I took a zero because I'm wondering if space has rubber-like physics. 2D rubber plane with x, y geometrical dimensions and z gravity. If its area is huge (like millions of kilometers ^2), then a small metal ball cannot deform this stretched elastic thing thousands of kilometers away, right? (or it can but it will approach zero?)
If you know what I mean...
Thanks.

The reach of gravity is infinite in both Newtonian and relativistic gravity, so its effect is always non-zero.

Don't try to reason from a rubber sheet model - it is (at best) illustrative of some situations, but is not remotely rigorous. It would be like trying to deduce how a steam train works by looking at a child's wooden toy.
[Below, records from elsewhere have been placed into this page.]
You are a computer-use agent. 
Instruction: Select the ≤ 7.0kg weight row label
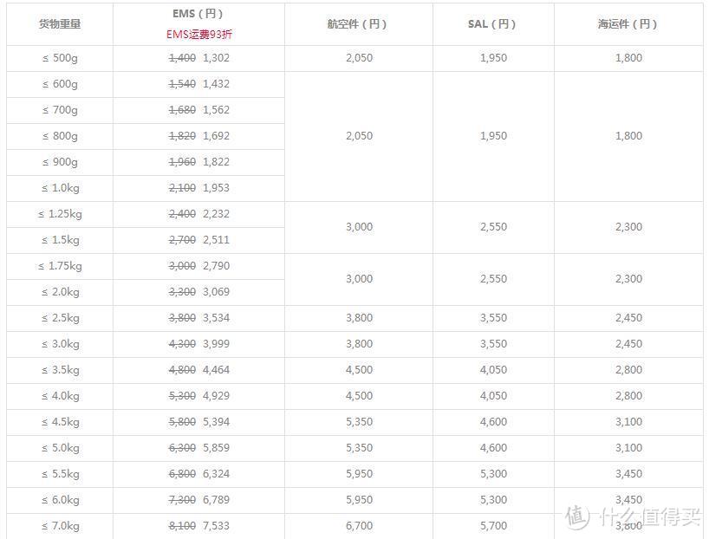click(60, 526)
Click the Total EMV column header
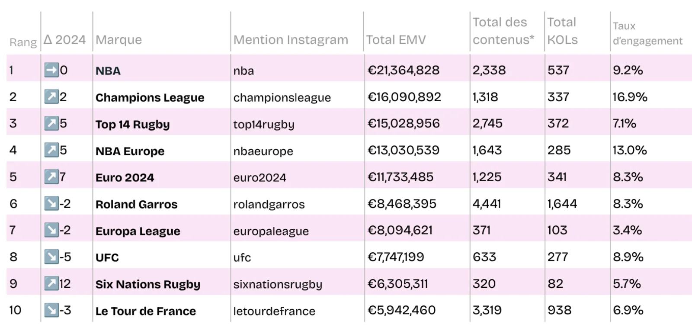 pyautogui.click(x=396, y=40)
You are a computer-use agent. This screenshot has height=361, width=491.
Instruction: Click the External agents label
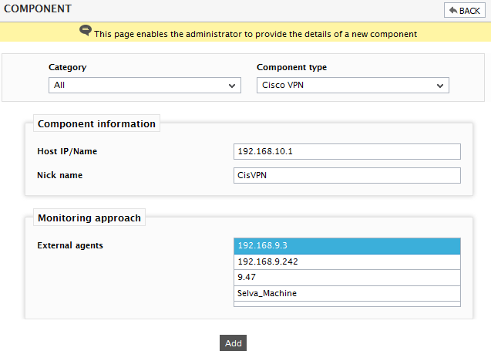(x=70, y=245)
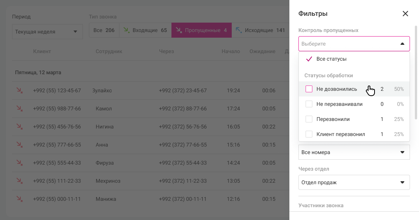Open the Период dropdown Текущая неделя
This screenshot has width=419, height=220.
(47, 32)
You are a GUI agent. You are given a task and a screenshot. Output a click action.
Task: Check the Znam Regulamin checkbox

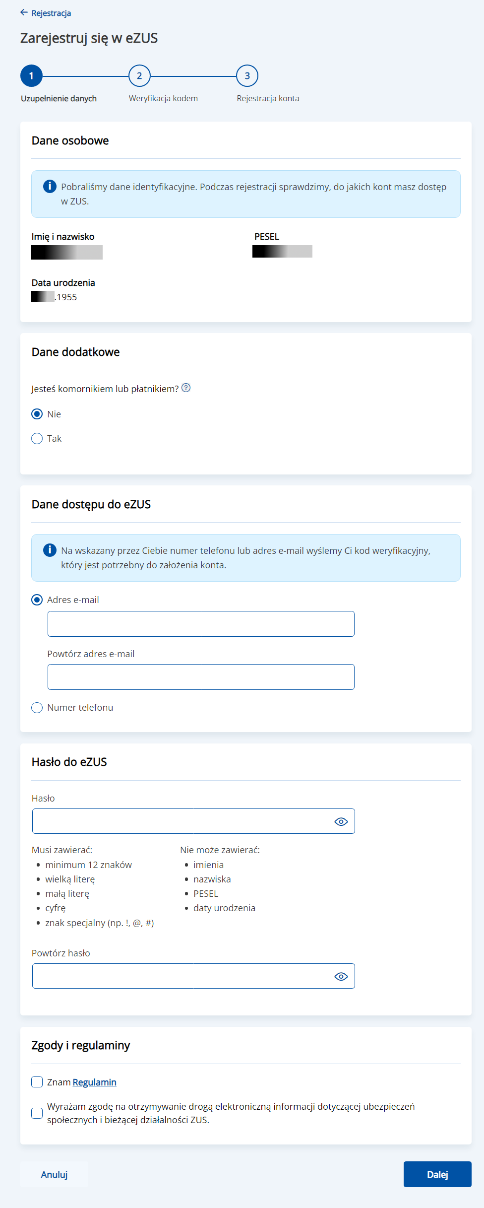click(x=37, y=1082)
vanhees71, topsquark, 256bits and 3 others
NODARman said:
TL;DR Summary: .

Hi, mathematically in the F = GMm/r^2 equation r can be very close to infinity (or the size of the universe), but gravitational force always will be some number.
But how is that in the real world?
The equation of Newtonian gravity you quote is a mathematical model. We can test it in the real universe to some extent. But, there are limits to the experimental data we can collect. For example, there are always multiple sources of gravity and we cannot empty the region of space around the Earth or a star to test the theory beyond what nature allows us to. All we can say is that the equation holds to the extent that we have been able to test it. Moreover, on the largest scales we have an expanding universe and we need GR to model that.

Note that there is no such thing as "close to infinity". We can only say that ##r## is large compared to other factors.

Vanadium 50, vanhees71, topsquark and 1 other person
NODARman said:
... can be very close to infinity
To expand slightly on what Perok pointed out (because this is a concept that throws people when they're new to it) here's the problem. If you take the largest number that has ever been written down, in whatever exotic form so that it huge beyond belief, the distance from that number to infinity is still ... infinity. So, you aren't any closer than you were at zero.

vanhees71, NODARman, topsquark and 1 other person
NODARman said:
If they are away from each other like 45 billion light years, then is their gravitational force still some number or 0?
Many things in physics and engineering can be negligibly small. Theory may predict a small nonzero value, but that doesn't mean it can be measured, because measuring instruments have limitations.

vanhees71, topsquark and NODARman
In your model you should always consider for which values of your parameters the model is still valid. Physicists often do that implicitly. In quantum field theories this question becomes hugely important due to renormalization issues, but already in Newtonian physics this issue plays a role.